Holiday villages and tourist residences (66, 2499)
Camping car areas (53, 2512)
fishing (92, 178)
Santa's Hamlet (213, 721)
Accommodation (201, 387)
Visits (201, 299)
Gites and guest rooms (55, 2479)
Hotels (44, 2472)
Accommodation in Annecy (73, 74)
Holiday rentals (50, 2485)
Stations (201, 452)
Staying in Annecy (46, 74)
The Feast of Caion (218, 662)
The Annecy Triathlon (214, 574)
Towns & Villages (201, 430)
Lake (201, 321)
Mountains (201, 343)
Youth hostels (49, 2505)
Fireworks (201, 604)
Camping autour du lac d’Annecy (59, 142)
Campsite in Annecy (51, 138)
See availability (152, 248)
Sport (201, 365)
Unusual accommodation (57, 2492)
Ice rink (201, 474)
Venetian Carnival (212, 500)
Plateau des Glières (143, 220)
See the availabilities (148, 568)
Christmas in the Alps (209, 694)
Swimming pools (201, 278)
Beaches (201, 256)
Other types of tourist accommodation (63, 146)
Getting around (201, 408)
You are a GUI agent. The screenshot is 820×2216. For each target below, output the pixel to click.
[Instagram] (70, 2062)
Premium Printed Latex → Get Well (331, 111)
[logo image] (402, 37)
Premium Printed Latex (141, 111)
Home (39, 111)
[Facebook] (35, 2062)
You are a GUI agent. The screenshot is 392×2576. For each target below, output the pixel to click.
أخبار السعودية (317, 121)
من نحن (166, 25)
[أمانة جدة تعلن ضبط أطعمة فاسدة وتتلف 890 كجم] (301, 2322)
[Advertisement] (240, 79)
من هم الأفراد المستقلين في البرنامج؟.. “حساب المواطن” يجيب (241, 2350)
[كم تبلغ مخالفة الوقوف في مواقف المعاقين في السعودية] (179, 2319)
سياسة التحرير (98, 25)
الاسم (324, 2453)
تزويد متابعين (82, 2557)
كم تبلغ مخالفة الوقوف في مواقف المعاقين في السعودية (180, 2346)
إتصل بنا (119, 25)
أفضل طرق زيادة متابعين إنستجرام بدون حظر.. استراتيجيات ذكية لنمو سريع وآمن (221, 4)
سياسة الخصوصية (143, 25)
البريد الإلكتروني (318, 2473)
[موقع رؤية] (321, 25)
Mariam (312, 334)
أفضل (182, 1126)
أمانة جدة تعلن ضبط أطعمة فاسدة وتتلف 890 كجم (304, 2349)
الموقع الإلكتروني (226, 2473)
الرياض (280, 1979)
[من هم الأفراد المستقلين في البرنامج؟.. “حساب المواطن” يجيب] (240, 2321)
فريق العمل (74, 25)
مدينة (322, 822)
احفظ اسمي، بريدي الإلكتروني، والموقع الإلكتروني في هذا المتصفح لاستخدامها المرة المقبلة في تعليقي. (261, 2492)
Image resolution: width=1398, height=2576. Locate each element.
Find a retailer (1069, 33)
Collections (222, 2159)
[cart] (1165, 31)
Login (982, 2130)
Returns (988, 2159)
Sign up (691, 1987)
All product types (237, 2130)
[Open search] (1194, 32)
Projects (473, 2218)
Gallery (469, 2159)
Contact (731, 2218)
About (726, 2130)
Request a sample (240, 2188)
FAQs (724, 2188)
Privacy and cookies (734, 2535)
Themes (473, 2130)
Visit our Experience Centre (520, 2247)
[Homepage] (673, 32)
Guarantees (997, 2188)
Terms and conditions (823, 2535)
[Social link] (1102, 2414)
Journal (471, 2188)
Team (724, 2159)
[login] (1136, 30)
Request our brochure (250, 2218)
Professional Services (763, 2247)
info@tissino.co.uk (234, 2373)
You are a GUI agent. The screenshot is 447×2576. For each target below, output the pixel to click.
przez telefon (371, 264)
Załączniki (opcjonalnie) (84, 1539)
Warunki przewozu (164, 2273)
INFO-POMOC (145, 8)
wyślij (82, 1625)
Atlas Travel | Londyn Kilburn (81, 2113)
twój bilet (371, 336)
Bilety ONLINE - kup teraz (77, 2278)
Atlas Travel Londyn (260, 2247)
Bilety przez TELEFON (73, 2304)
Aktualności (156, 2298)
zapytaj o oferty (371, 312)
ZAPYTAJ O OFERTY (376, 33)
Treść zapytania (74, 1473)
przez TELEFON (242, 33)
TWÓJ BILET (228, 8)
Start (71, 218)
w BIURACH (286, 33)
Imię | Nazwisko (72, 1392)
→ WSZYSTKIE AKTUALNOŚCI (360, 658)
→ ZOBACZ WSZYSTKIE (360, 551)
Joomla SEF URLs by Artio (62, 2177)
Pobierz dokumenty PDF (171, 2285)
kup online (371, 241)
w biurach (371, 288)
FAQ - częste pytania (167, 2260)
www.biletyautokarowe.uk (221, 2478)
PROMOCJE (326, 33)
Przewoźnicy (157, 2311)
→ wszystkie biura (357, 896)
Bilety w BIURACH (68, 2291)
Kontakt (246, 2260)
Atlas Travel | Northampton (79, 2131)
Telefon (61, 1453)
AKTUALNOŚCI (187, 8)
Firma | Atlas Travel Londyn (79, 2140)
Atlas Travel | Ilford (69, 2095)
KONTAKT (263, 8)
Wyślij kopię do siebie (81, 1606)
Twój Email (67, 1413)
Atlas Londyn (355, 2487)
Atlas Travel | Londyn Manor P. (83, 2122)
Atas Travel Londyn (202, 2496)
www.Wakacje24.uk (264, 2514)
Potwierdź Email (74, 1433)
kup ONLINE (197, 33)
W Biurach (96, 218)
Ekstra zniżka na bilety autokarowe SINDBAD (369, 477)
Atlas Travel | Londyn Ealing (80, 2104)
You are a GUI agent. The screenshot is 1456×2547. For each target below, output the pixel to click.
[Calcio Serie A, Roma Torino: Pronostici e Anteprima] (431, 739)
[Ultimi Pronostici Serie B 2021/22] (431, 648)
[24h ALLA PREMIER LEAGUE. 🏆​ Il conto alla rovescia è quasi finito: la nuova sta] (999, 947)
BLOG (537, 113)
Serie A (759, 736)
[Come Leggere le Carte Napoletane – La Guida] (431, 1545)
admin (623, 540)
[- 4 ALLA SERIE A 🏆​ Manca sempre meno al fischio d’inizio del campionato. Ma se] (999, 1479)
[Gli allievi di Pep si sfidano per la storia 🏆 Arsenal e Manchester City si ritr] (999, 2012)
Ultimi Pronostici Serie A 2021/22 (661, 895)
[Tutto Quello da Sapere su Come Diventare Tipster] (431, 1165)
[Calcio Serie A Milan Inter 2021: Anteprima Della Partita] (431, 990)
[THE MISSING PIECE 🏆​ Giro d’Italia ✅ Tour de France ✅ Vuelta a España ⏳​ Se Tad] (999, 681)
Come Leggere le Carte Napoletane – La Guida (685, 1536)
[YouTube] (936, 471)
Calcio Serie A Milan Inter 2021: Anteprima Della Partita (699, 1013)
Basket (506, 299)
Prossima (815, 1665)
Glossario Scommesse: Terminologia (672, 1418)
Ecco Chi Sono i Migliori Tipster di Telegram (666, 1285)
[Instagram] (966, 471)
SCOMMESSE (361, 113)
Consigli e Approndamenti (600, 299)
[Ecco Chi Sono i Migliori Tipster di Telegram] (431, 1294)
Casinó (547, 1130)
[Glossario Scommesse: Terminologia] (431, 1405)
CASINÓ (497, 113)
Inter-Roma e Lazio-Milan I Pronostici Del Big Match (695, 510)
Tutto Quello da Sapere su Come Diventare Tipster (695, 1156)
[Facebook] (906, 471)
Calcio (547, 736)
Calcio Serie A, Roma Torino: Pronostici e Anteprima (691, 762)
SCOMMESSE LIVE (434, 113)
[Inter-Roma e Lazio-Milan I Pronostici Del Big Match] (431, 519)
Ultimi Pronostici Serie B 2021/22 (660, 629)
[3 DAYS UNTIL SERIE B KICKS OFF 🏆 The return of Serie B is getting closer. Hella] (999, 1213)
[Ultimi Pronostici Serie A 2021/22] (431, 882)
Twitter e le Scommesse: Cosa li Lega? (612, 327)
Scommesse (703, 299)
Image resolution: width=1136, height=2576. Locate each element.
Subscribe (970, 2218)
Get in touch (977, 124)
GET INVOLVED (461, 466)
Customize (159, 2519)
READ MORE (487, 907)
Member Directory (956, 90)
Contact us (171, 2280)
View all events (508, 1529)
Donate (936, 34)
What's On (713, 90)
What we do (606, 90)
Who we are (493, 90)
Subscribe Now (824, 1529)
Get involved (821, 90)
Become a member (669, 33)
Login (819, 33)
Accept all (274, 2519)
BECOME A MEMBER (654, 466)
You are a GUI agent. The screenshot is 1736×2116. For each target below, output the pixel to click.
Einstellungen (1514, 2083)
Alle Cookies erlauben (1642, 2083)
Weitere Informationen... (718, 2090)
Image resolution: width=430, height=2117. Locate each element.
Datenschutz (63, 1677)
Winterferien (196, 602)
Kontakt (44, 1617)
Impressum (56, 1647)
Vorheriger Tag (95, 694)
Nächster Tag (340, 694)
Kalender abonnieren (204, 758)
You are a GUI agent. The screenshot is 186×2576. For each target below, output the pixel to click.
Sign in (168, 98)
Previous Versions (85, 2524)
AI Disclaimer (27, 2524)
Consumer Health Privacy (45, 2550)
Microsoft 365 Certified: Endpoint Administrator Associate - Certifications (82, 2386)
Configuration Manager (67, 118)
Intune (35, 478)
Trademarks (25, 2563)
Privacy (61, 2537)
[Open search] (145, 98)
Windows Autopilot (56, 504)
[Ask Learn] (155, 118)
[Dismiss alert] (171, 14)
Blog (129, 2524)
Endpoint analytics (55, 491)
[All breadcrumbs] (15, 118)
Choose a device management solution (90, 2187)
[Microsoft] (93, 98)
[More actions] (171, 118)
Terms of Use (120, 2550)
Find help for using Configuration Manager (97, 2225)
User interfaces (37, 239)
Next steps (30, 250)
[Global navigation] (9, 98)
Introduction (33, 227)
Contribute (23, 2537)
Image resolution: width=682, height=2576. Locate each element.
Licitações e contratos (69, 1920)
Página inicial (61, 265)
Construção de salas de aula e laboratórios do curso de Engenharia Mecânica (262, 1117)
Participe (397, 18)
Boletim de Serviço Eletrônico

#####

**Exercise directions:** The expected output is the exact run of lines from the start of the entries through the line with "Christmas in the Alps (209, 694)", inclusive.

**Response below:**
Holiday villages and tourist residences (66, 2499)
Camping car areas (53, 2512)
fishing (92, 178)
Santa's Hamlet (213, 721)
Accommodation (201, 387)
Visits (201, 299)
Gites and guest rooms (55, 2479)
Hotels (44, 2472)
Accommodation in Annecy (73, 74)
Holiday rentals (50, 2485)
Stations (201, 452)
Staying in Annecy (46, 74)
The Feast of Caion (218, 662)
The Annecy Triathlon (214, 574)
Towns & Villages (201, 430)
Lake (201, 321)
Mountains (201, 343)
Youth hostels (49, 2505)
Fireworks (201, 604)
Camping autour du lac d’Annecy (59, 142)
Campsite in Annecy (51, 138)
See availability (152, 248)
Sport (201, 365)
Unusual accommodation (57, 2492)
Ice rink (201, 474)
Venetian Carnival (212, 500)
Plateau des Glières (143, 220)
See the availabilities (148, 568)
Christmas in the Alps (209, 694)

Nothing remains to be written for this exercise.